Complaining about how grand things were Then, and what a Sad State of Affairs the world has come to, Now.

A sentiment I most assuredly do not share.

I'm not saying that the romance of the past holds no magic for me. Please. Historical fiction is one of my great loves.

I am saying that it confuses and saddens me when I here people say "Back in my day.....", with a dreamy look in their eye, as if their yesterdays are the only days worth living.
I always think, Well, this is your day, too.

This sentiment (that this is your day, too) is such a big part of Who I Am.
It is reflected in the way I celebrate my life, it is apparent in the way I am raising my children, it is portrayed in my political choices (that I believe strongly in Freedom and Liberty), and it is probably obvious in my daily life - such as walking away from the dishes whenever I feel like it. :)

I honestly don't see that life in a by-gone era holds more romance or magic than today.

Aside from the obvious - famine, women being eighteenth-class citizens, people in general not being seen as equals, chamber pots :) and not having a convenient place to dump them - even in the fifties - a place our folks now would call the good-ol-days we had lots of issues - among them, women being patted on the head, and being told "There there, little lady, don't you worry your pretty little head about it," wide-spread human inequality, and certainly no real choices in the way we educate our children.

I think that if you only look around -- look at your grocer in January, and you'll find watermelon. We have access to flour that doesn't have weevils and little stones. We can eat fresh vegetables in the wintertime.
Of course, if you live anywhere near my neighborhood, these things came from far away - and swiftly put an end to your 100 Mile diet.

And there are atrocities, certainly. Nuclear energy comes to mind. As does Stovetop Stuffing and Hamburger Helper. (I could be entirely wrong in judging these things as imitations of food, I don't think in my life I have consumed either one.)

But - and it is a hugely significant one - we have options. We have choices.
Yes, there is flour with all the nutrients taken out and then put back in, but there is also organic whole grain flour. There is (still!) utilization of fossil fuels - but we have the option of harnessing energy with the sun, and with wind. Yes, it's expensive, and not an option for me, personally, that I can see, but beeswax candles and lampoil were expensive, too.

It is absolutely not my position to be trite and to say "Yes, these kids today are hooked on text messaging on their phones, and people are not interacting in personal ways -- but look at all the lives cell phones save!" (we don't have cellphones in my family) It's a ridiculous point, and not relevant here.

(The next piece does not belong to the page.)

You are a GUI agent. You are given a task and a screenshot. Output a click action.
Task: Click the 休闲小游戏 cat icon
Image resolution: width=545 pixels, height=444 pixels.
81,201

My point is... we have so much opportunity, and so many options.
I love that I can connect with (even on a deeply intimate, and often spiritual level) with folks (women) that I have never met, that live a thousand miles away.
I am so spectacularly grateful that in this day and age, school is a moot point. Obsolete, as my husband says.
My son can (and does) ask "what is the biggest berry in the world?" -I made that up- and I can jump on my little laptop and have in-depth information for him within two minutes of his asking it.
I love that we live on the outskirts of our capital city, and my husband can and does ride his bicycle to work when he is able.

I love this life.
I love this time.

I love this pineapple sitting upon my counter.


3 comments:

KMDuff said...

Hear hear! :) Mmm...pineapple!

whimsigal said...

The illustrations in that book are beautiful! How did you get your hands on a book that old? Beautiful!

Like you, I'm thankful for the advances we've made through time though there are certainly things I wish hadn't been forgotten along the way. I am so thankful for pineapple on my counter, too. Nothing like eating fresh pineapple!

evie

lerend zonder school said...

I like this post, and agree most wholeheartedly!

The one thing I think has gone to the dogs is education, or lack of self-education. Even so far as to say that parents leave the better part of the rearing of their offspring to strangers who do not have their children's best interests at heart. I won't go on, as we are all of the same mind here, but I think that is the one thing that is regressing in our society of wonderful inventions and space age technology. I don't even think the word regressing is appropriate as people from long ago (50 or even 200 years ago) took more responsibility for their children and their own learning than the majority do now. Sad to say.